Text section:
----------------

Consider the following optimization problem: \[ \begin{align} \max ~~ & \sum_{i=1}^{n} f(x_i) \\ \text{subject to~~} & \sum_{i=1}^{n} x_{i} = a \\ & x_{i} \in \{0,\dots,c_i\} \forall i \in \{1,\dots,n\}. \end{align} \] Here, \(f(x)\) is a non-linear function of \(x\) and is defined for each non-negative integer \(x\). I am interested to know where this class of optimization problems can arise in practice. Sorry, but I tried my best to use MathJax. It seems that this tutorial does not work here.
asked
Opt1989 Paul Rubin ♦♦ |

The case of \( c_i=1 \forall i \in \{1, \ldots, n \} \) resembles the best subset selection problem in regression, for a suitable loss-measuring objective function (so your maximization would need to be converted to minimization).

----------------

What to do:
**1)** List every letter used as a mathematical symbol in the optimization problem stated at the top of the forum thread on integer optimization.
**2)** Pick up the forum thread on the integer optimization problem after its last sentence and write a few more sentences.
The data after this point come from a separate source.

Supplied material:
----------------

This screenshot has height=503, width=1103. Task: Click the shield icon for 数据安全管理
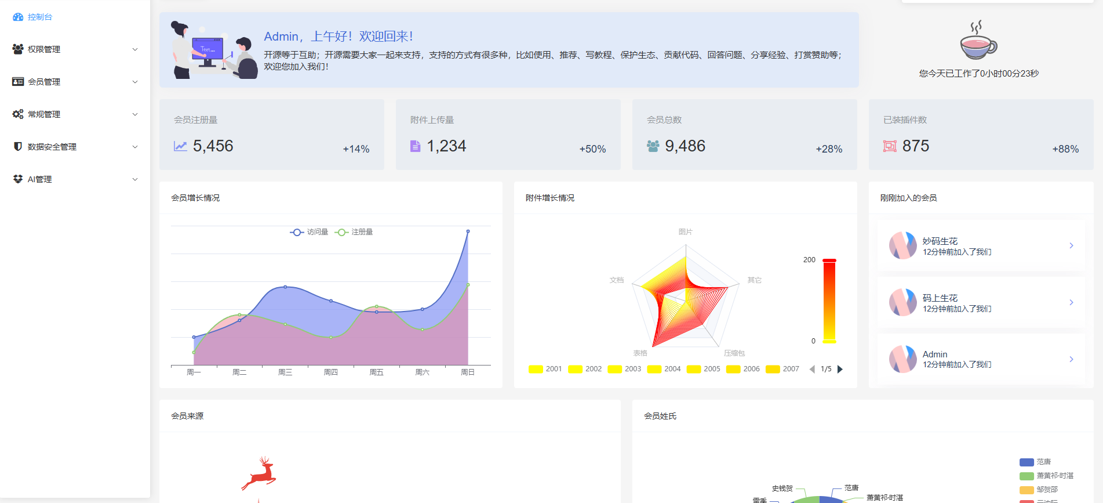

----------------

Responses:
**1)** f, x (as x_i), i, n, a, c (as c_i)

**2)**
answered
AndyT Paul Rubin ♦♦ |

If we change the objective function to \(\min \, \sum_{i} f_i(x_i)\), there are several potential applications in supply chain management. One is splitting an order for \(a\) units of a part across multiple suppliers with different price schedules (which could include quantity discounts). Another is splitting a production lot of \(a\) identical items across multiple machines (minimizing the total cost, with possible economies or diseconomies of scale on each machine). A third is splitting a load of \(a\) items across multiple carriers (whose costs depend on load quantity). Some of those examples might make sense if all cost functions were identical (drop the subscript on \(f\)), some maybe not so much. For maximizing, maybe something like allocating \(a\) sales people or repair people to different regions, where the objective maximizes sales made, downed power lines restored, or whatever.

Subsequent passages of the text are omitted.